How to position rectangles such that they are as close as possible to a reference point but do not overlap? Given a set of rectangles contained within a larger rectangle such that none overlap, what is the most efficient way to determine the position of a new rectangle such that it is as close as possible to a given reference point while still not overlapping any existing rectangle?
For example, in the following diagram:

the two red rectangles are positioned within the larger, black rectangle, and a third, green rectangle is to be added. The proper position of that green rectangle is shown given three example reference points, denoted by small, blue squares. You'll see that the proper position of the green rectangle always corresponds to the shortest possible distance to its reference point, illustrated by blue lines.
Edit: I should add that the reference point will always lie on the edge of the bounding rectangle.
 A: I've decided this is way too complicated to ask someone to do for you. Here are my thoughts:
Let $T$ be the rectangle to place.


*

*Consider the outer dilation of each rectangle already placed by $2*T$ (double both dimensions - see Wikipedia picture), and the inner dilation of the bounding rectangle. If the point of reference is not in the union of these dilations, there must be no box near enough to it to stop you placing the box directly on it.

*Consider that the whitespace of a rectangle - the dilation minus the rectangle - has the same width or the same height as $T$ in any region. This implies that if one box enters the whitespace of another, both boxes are in eachother's whitespace.

*Notice this can be associated with a specific Region of Anger. If Box A is above Box B, projecting each box's vertical sides onto the other's horizontal sides will yield two or four of the corners of this Region of Anger. See: collision detection using Separating Axis Theorem.
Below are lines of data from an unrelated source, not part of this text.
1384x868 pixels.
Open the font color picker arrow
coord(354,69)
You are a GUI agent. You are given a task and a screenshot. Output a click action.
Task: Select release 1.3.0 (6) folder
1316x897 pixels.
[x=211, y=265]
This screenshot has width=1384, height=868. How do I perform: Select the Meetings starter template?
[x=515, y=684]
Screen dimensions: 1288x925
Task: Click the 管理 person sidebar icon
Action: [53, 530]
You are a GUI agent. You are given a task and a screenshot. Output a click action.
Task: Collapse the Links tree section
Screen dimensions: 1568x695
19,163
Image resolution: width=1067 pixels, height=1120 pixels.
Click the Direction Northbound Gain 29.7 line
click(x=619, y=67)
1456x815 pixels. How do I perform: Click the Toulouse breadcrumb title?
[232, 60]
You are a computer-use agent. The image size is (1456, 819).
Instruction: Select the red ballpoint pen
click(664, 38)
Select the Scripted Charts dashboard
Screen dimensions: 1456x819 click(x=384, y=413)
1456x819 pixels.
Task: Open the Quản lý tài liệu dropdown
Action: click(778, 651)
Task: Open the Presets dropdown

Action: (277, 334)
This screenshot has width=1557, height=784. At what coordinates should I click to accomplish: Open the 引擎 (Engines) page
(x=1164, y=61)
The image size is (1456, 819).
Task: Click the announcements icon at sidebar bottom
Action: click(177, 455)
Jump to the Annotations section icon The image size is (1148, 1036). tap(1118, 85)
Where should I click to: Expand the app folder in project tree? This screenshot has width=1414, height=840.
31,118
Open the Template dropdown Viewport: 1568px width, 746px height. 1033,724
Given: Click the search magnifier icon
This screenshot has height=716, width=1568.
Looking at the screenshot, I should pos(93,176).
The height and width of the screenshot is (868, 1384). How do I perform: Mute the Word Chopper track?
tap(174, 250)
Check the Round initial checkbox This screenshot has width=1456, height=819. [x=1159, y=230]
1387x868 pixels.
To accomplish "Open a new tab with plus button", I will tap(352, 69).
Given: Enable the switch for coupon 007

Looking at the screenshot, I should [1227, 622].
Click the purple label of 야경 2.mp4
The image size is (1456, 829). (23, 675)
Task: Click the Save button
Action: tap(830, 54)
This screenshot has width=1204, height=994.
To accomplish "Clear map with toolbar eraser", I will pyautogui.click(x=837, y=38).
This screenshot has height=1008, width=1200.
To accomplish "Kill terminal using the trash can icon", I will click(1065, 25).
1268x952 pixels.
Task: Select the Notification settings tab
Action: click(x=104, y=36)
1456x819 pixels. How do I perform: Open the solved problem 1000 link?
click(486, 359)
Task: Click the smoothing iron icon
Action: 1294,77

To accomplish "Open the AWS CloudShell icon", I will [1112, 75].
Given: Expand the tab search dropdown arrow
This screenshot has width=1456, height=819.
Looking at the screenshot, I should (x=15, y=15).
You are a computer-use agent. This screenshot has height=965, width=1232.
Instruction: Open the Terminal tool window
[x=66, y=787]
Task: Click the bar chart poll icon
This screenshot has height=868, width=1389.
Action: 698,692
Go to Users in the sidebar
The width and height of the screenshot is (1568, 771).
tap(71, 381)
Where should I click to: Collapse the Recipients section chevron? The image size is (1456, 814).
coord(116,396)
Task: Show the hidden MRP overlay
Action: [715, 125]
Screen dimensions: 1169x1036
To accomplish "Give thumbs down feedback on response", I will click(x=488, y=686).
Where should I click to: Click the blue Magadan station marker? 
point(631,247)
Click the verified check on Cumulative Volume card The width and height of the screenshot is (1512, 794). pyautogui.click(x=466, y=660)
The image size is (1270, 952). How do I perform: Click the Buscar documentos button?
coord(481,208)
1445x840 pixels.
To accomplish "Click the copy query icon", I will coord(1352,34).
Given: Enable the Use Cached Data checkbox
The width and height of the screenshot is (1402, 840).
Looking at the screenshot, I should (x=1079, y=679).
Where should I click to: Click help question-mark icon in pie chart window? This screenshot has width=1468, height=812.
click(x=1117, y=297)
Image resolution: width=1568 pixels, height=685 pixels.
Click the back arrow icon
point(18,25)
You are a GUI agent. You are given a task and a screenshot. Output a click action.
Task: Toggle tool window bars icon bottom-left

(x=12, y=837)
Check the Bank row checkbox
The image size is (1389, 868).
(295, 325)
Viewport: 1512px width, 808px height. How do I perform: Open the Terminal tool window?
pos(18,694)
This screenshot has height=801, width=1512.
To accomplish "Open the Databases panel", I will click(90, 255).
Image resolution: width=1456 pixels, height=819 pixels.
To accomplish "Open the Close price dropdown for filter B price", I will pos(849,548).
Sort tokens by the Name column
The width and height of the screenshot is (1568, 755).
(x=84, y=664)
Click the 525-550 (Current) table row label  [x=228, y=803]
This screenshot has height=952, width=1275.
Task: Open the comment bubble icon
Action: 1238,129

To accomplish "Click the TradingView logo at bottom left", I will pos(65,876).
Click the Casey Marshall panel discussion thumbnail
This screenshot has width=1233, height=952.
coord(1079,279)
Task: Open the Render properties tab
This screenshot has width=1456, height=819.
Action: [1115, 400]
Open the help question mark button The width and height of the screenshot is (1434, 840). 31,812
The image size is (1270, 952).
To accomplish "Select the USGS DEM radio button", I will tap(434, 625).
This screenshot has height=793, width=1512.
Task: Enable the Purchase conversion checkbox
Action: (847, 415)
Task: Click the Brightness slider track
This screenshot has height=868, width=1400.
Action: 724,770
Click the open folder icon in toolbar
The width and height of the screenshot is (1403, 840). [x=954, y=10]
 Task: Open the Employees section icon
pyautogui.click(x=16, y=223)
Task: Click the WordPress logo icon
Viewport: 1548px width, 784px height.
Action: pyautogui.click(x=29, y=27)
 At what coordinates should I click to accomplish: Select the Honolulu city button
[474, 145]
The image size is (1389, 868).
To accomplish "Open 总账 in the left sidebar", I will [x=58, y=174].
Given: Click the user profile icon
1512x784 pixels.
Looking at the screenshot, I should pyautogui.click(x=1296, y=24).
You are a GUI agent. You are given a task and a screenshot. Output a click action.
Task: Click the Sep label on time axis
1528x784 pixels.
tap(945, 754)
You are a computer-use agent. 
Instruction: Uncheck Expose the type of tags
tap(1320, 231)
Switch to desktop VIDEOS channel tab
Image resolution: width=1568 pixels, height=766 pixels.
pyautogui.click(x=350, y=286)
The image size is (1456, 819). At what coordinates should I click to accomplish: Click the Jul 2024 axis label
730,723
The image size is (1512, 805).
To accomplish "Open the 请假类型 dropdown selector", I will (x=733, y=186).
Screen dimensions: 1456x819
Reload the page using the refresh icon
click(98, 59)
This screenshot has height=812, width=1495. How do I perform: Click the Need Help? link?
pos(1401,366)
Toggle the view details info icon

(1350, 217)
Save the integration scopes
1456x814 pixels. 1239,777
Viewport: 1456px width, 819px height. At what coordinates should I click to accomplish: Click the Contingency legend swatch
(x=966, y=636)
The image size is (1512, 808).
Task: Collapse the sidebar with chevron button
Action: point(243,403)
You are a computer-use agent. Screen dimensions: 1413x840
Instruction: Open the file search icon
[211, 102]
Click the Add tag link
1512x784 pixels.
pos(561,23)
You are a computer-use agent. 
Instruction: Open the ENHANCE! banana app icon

*Notice the whitespace of the Region of Anger is within the union of Box A and Box B's whitespace. So, the collision regions for rectangles is stable. However, the Total Region of Anger is not - consider placing a box a little to the bottom-right of the two red boxes, and removing the two Regions of Anger it would create for $T$. It would not remove the corner region. Thus, if one removes Regions of Anger pairwise, one does not need to add it as a new box and redo the whole calculation, but rather to, upon detecting whitespace infringement, add all infringers (one one side of the same box) to a list, and then add each Region of Anger obtained pairwise to the list of infringers until no new boxes are added

*If there are no infringers on some box's whitespace, of course that box can simply be removed from the union of the dilations. The analogous thing when there are some whitespace infringers is to take the union over all the boxes in infringement lists on all sides as well as all boxes with no infringers, and remove THAT from the union of dilations. This I reckon will leave only whitespace some $T$ can sit in at all, reducing the problem to calculating the nearest point in this region to the reference point.